Souvenirs de Geignard, à la recherche d'Hermeline, gardienne de son coeur.
La pluie bat le pavé de la grise ville. Elle éclate, infiniment sourdement, dans une galaxie d'explosions alentours. A la limite du rideau d'eau, des ombres se dessinent, de plus en plus précises.
J'ai rencontré ce matin, près de la rue des deux champs,
Une troupe de bambins, d'enfants et d'adolescents,
où allez-vous camarades avec vos bâtons ferrés ?
Nous ferons des empoignades pour le coeur de nos aimées.
La voilà la blanche Hermeline, vive la mouette et l'ajonc,
La voilà la blanche Hermeline, vive fougères et pinson.
Sous la pluie toujours battante, réunis en groupe autour de deux des leurs, les jeunes visages ruissèlent d'excitation. Les coups, de bâton et de pieds, pleuvent entre les combattants qu'ils acclament. Bientôt, l'un d'eux s'écroule et demande grâce. Le vainqueur s'approche alors des jeunes filles avant de mander à l'une d'elle un baiser. Celle-ci, haute et brune, s'avance, fière, et délivre son baiser avec toute la grâce dont elle est capable. Puis, deux autres combattants se placent au centre et entament une nouvelle danse de coups. Parmi les jeunes filles orgueilleuses qui regardent les garçons se battre pour elles, se trouve un visage pâle et dégouttant, aux cheveux blonds. Ses traits fins et évaporés se fixent. Au milieu des enfants, un nouveau duel s'engage. Un coup de bâton en direction des pieds est bloqué, vite répondu par un coup direct et douloureux au ventre. Le combat est promptement achevé par un dernier coup, à la joue, apprenant à l’enfant le goût de son propre sang. La nuit vient, les jeux guerriers se finissent, et la jeune fille blonde se détourne, seule, dans la ville.

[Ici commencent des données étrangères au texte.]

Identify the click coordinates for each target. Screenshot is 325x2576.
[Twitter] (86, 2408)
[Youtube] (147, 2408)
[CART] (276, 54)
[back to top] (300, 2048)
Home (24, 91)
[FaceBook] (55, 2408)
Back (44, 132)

Quelques années plus tard.
Hermeline approche, ses cheveux fins et blonds collés à son visage par le vent qui envole encore quelques flocons de neige, deci delà.
"Je vais partir, tu ne me reverras probablement plus. Plus jamais." Sur ces paroles, prononcées d'une voix douce et mélancolique, elle s'éloigne et s'évanouit dans l'aube naissante.
Hermeline, où as-tu disparu ? Jamais ta pensée ne me quittera et, probablement, je te retrouverai. Quand bien même cela doit être la quête de ma vie.